Estatal destaca capacidade técnica, indústria preparada e conhecimento acumulado, e aponta Angra 3 como peça chave para estabilidade elétrica e soberania do Brasil
Na sexta-feira, 22, na Firjan, no Rio, a NUCLEP defendeu a retomada de Angra 3, recolocando a energia nuclear no centro da agenda. A estatal liga o projeto à segurança energética e à criação de empregos qualificados no país.
O debate cresce com a demanda elétrica em alta e a pressão por descarbonização. Embora a matriz seja majoritariamente renovável, hídrica, solar e eólica variam com o clima, o que exige base estável e previsível no sistema.

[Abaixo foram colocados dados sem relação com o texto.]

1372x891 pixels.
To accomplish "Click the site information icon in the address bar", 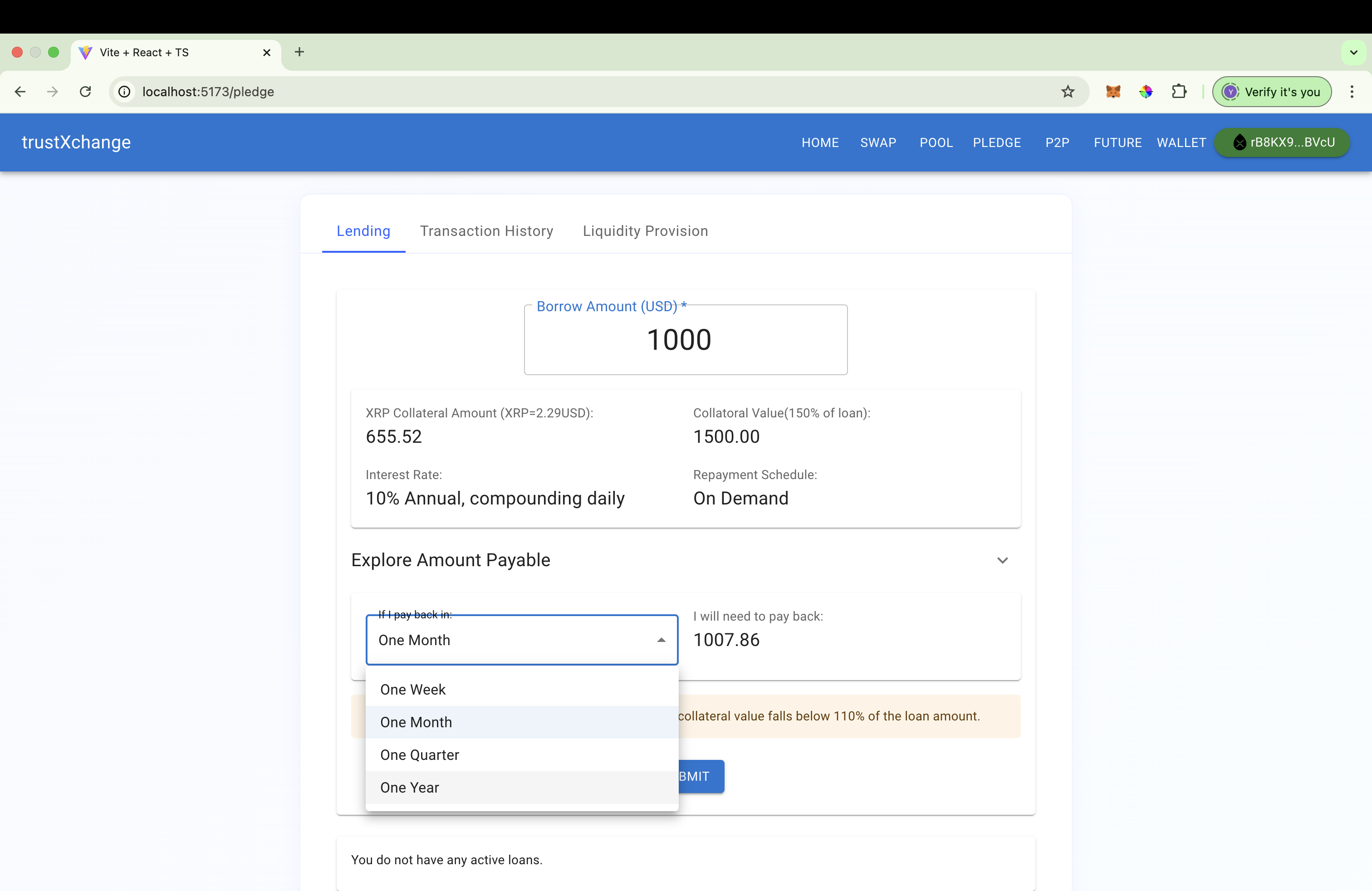I will 124,92.
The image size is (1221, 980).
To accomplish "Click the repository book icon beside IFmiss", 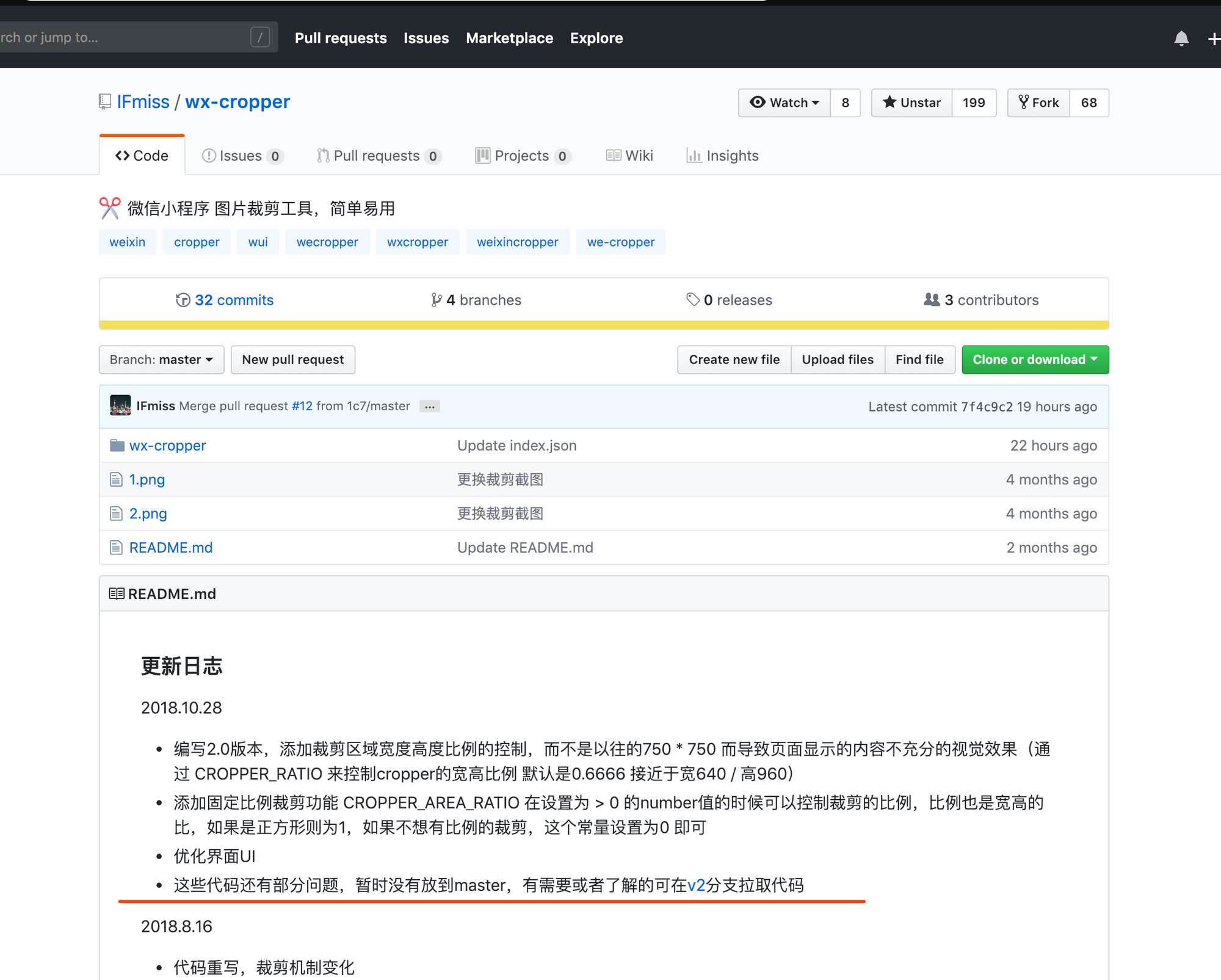I will coord(105,101).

Adeilson Telles afirmou que o Brasil reúne “capacidade técnica, indústria preparada e conhecimento acumulado”. A NUCLEP vê Angra 3 como projeto estratégico, conforme informações divulgadas pela NUCLEP durante reunião do Conselho Empresarial de Energia Elétrica da Firjan e publicadas pelo Defesa em Foco.
O que muda para a matriz energética
Para especialistas, a energia nuclear oferece geração contínua, independente do clima, o que reduz riscos de racionamento. Angra 3 ajudaria a compor a base do sistema e dar previsibilidade a preços e operação.
O reforço de base permite integrar mais fontes variáveis sem perda de confiabilidade. Nesse arranjo, usinas nucleares ancoram a operação do sistema e renováveis aproveitam melhor janelas de vento e sol, com menor desperdício de energia.
Capacidade industrial e soberania
A NUCLEP é apontada como a única empresa nacional apta a fabricar e manter equipamentos nucleares de grande porte. Manter essa competência preserva a autonomia industrial e reduz a dependência externa em projetos sensíveis.
Segundo a estatal, décadas de domínio tecnológico formaram equipes e padrões de qualidade raros na região. Para Telles, a usina consolida essa trajetória e ancora investimentos de longa duração no parque industrial brasileiro.
Ao enfatizar o preparo do país, Telles citou que o Brasil tem “capacidade técnica, indústria preparada e conhecimento acumulado”, reforçando o papel estruturante de Angra 3 na política energética.
Empregos qualificados e impacto regional
A retomada de Angra 3 tende a mobilizar centenas de fornecedores, com ênfase em metalurgia pesada, engenharia de precisão e sistemas de segurança. São áreas de alta complexidade e elevado efeito multiplicador.
No Rio de Janeiro, empresários acompanham os efeitos na economia local. Municípios próximos a Angra dos Reis dependem da atividade industrial associada às usinas, com ganhos em contratos, arrecadação e cadeias regionais.
O projeto também amplia vagas para engenheiros, técnicos e soldadores especializados, além de profissionais ligados à indústria de Defesa e à infraestrutura estratégica. A formação e retenção de talentos ganham peso.
Transição energética e planejamento
Após crises internacionais e incertezas de oferta, vários países reavaliam o papel do nuclear na transição. O Brasil dispõe de reservas de urânio e experiência em geração, e busca se reposicionar nesse cenário competitivo.
Ao resumir a visão industrial, Adeilson Telles disse, “não existe transição energética séria sem planejamento de longo prazo e segurança energética”. A fala conecta Angra 3 a metas climáticas e à estabilidade do sistema.
Na Firjan, o debate ligou a usina à soberania energética, ao crescimento econômico e ao planejamento estratégico de Estado. A decisão sobre o canteiro definirá caminhos para a matriz e para a cadeia produtiva nuclear.